→ Exercise tasks:
a. Name every city or country mentioned in the essay about Club Sport Emelec.
b. According to the essay about Club Sport Emelec, in what year was the writer brought to New York City?
c. Continue the essay about Club Sport Emelec from its final sentence.

→ Page excerpt:
BEGIN

Ecuadorean Ricardo Andrés Verdesoto Rugel tells how chance encounter with Italian idol helped create an iconic image.
Let's take this back a few years. In 1997 I was at the height of my love for Club Sport Emelec. I would draw the team's crest on my notebooks and my favourite goalie was Jacinto Espinoza (Ecuadorian René Higuita, because of his appearance, not so much his skill). His long hair and colourful sweatshirts made him look like a piñata at a quinceañera - ready and waiting for a strike.
Jaime Ivan Kaviedes was the up-and-coming future star for Ecuadorian fútbol, a skinny, lanky and boyish-looking teenager who was deadly in front of goal. Those were the days. Oversized jerseys and big beer sponsorships reigned supreme in Ecuador.
I was obsessed - Emelec was all I talked about. I wanted to wear blue all day. Sangre Azul – blue blood. It was love, genuine love for a team that brought me so much joy and who inspired me to want to play harder and pretend it was the Copa Libertadores Final in the park as the warm afternoon rain came down on the dirt on the unpaved streets of Guayaquil.
But destiny - and my parents - brought me to New York City in 1999. Bye bye Emelec, bye bye Guayaquil, bye bye Ecuador. I was forced to become American - and I did. Nobody plays soccer in parks here. I had no friends. I took a soccer ball to the park to meet kids and make new soccer buds - but no. There was nothing.

END

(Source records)
BEGIN

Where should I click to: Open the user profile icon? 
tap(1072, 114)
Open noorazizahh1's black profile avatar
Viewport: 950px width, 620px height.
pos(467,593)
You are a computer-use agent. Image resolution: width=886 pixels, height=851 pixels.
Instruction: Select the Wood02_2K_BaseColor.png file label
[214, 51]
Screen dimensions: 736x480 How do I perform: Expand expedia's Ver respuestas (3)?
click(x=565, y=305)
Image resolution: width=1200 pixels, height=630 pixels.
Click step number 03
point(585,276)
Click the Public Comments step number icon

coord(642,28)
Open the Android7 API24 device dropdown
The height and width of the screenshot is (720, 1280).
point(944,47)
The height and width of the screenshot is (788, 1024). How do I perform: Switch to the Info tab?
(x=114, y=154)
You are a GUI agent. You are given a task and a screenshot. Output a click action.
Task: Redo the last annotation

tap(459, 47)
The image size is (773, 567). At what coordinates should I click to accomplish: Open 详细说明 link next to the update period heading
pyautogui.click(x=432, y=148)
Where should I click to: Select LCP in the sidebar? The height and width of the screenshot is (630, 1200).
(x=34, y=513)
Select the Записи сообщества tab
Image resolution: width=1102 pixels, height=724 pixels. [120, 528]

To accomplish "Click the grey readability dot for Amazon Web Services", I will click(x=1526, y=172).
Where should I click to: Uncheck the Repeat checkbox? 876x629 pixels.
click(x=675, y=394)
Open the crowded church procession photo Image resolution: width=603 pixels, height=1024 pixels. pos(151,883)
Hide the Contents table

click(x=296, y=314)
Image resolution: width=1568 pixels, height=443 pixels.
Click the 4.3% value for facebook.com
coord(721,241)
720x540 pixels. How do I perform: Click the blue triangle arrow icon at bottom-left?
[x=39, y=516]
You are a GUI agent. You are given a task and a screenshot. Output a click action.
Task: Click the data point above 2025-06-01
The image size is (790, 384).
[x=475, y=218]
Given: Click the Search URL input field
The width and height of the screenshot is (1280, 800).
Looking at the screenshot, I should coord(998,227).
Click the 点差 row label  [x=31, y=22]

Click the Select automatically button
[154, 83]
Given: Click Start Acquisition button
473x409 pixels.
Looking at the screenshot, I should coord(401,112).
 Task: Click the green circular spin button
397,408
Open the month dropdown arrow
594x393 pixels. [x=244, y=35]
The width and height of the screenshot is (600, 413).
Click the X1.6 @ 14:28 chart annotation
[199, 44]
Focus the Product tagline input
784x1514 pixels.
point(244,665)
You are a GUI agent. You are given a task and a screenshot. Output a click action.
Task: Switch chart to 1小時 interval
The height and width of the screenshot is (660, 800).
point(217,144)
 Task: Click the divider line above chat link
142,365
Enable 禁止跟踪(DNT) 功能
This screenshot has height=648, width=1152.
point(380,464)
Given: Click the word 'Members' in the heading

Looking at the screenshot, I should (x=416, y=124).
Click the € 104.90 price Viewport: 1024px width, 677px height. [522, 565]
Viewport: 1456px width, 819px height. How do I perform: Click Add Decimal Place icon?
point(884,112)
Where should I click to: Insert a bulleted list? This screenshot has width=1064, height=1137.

END

→ Final results:
a. Ecuador, Guayaquil, New York City

b. 1999

c.
For just over half a decade I forgot about fútbol. About how incredible the game is and how much I loved every part of it. Then the World Cup 2006 came around and seduced me again.
Andrea Pirlo joined NYCFC in July 2015, halfway through the inaugural season to bolster my new team's chances of making it to a play-off spot and maybe even an MLS Cup final in their first season.
When the official announcement in late December 2016 was made that NYCFC would travel to Guayaquil to play none other than my beloved childhood team Emelec, I literally could not believe it - just what in the hell are the odds of that happening. Why Emelec? Why in Guayaquil? How did this happen? I’ll never know. It was my childhood team against my new club.
I was able to get press access to the game and it was a dream come true, an unimaginable opportunity for me to be a part of Ecuadorian history – the re-opening of the Estadio Capwell Banco del Pacifico, marking the inauguration of the country's most modern stadium.
It may have only been a friendly, but hosting two World Cup winners and a competitive big money MLS team in a city that largely lives just above the poverty line was not meaningless by any means. This was history.
Shortly after the players came out the tunnel, I went to Emelec's side of goal by the corner flag and sat down. Less than two minutes into the game, the ball bounced off an Emelec defender and out for a corner. And here was the main man, the maestro, Andrea. He took the corner and ran back to midfield with his flawless hair and perfectly trimmed beard.
Before the second half was over, the ball was played over to the same corner and this time I really couldn't believe my luck. My phone was dying and my camera’s memory card was beginning to run out of space forcing me to delete some personal photos.
And then Pirlo was in front of me again.
Click. Click. Click. Click. Click.
Five photos… shit, at least one of them has to come out cool. And one did. I think the name on the back of his jersey was a little blurry but it was a dope angle nonetheless. I was just happy to use it for Instagram and to show my dad. I knew he'd like it.
The game ended 2-2.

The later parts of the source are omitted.